=== Section Start ===

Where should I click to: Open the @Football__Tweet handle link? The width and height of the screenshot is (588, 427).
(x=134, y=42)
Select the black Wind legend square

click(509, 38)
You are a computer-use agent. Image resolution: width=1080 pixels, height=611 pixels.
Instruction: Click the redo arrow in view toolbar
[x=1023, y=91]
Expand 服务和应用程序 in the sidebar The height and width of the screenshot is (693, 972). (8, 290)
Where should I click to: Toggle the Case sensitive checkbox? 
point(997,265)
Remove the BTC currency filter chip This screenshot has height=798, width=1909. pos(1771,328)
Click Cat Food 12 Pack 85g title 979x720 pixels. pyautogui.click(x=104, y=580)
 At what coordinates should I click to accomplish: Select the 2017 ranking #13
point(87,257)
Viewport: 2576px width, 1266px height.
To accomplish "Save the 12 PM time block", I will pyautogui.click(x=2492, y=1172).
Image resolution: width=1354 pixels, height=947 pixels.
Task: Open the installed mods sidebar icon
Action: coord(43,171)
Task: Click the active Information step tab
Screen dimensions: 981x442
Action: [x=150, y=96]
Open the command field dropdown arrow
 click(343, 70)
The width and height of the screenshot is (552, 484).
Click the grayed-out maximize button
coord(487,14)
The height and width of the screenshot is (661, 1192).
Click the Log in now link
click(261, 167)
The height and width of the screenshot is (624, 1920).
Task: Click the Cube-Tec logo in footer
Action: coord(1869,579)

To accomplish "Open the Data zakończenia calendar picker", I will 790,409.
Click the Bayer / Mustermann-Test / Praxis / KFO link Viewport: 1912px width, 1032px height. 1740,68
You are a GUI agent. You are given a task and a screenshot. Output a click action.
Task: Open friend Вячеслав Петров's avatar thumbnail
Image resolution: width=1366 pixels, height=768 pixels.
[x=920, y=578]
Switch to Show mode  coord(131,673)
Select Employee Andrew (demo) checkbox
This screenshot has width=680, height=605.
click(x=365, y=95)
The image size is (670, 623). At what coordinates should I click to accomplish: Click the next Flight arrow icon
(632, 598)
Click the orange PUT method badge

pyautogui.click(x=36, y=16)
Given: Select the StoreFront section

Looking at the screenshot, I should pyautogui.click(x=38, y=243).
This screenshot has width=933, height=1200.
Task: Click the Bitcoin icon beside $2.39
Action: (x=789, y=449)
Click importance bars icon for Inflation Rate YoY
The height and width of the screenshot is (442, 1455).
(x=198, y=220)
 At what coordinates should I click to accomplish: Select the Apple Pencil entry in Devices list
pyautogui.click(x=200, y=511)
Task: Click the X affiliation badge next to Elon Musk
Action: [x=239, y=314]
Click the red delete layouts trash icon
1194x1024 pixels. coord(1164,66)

=== Section End ===

TASK INSTRUCTIONS: Return all of the data above verbatim.

SOLUTION:
Where should I click to: Open the @Football__Tweet handle link? The width and height of the screenshot is (588, 427).
(x=134, y=42)
Select the black Wind legend square

click(509, 38)
You are a computer-use agent. Image resolution: width=1080 pixels, height=611 pixels.
Instruction: Click the redo arrow in view toolbar
[x=1023, y=91]
Expand 服务和应用程序 in the sidebar The height and width of the screenshot is (693, 972). (8, 290)
Where should I click to: Toggle the Case sensitive checkbox? 
point(997,265)
Remove the BTC currency filter chip This screenshot has height=798, width=1909. pos(1771,328)
Click Cat Food 12 Pack 85g title 979x720 pixels. pyautogui.click(x=104, y=580)
 At what coordinates should I click to accomplish: Select the 2017 ranking #13
point(87,257)
Viewport: 2576px width, 1266px height.
To accomplish "Save the 12 PM time block", I will pyautogui.click(x=2492, y=1172).
Image resolution: width=1354 pixels, height=947 pixels.
Task: Open the installed mods sidebar icon
Action: coord(43,171)
Task: Click the active Information step tab
Screen dimensions: 981x442
Action: [x=150, y=96]
Open the command field dropdown arrow
 click(343, 70)
The width and height of the screenshot is (552, 484).
Click the grayed-out maximize button
coord(487,14)
The height and width of the screenshot is (661, 1192).
Click the Log in now link
click(261, 167)
The height and width of the screenshot is (624, 1920).
Task: Click the Cube-Tec logo in footer
Action: coord(1869,579)

To accomplish "Open the Data zakończenia calendar picker", I will 790,409.
Click the Bayer / Mustermann-Test / Praxis / KFO link Viewport: 1912px width, 1032px height. 1740,68
You are a GUI agent. You are given a task and a screenshot. Output a click action.
Task: Open friend Вячеслав Петров's avatar thumbnail
Image resolution: width=1366 pixels, height=768 pixels.
[x=920, y=578]
Switch to Show mode  coord(131,673)
Select Employee Andrew (demo) checkbox
This screenshot has width=680, height=605.
click(x=365, y=95)
The image size is (670, 623). At what coordinates should I click to accomplish: Click the next Flight arrow icon
(632, 598)
Click the orange PUT method badge

pyautogui.click(x=36, y=16)
Given: Select the StoreFront section

Looking at the screenshot, I should pyautogui.click(x=38, y=243).
This screenshot has width=933, height=1200.
Task: Click the Bitcoin icon beside $2.39
Action: (x=789, y=449)
Click importance bars icon for Inflation Rate YoY
The height and width of the screenshot is (442, 1455).
(x=198, y=220)
 At what coordinates should I click to accomplish: Select the Apple Pencil entry in Devices list
pyautogui.click(x=200, y=511)
Task: Click the X affiliation badge next to Elon Musk
Action: [x=239, y=314]
Click the red delete layouts trash icon
1194x1024 pixels. coord(1164,66)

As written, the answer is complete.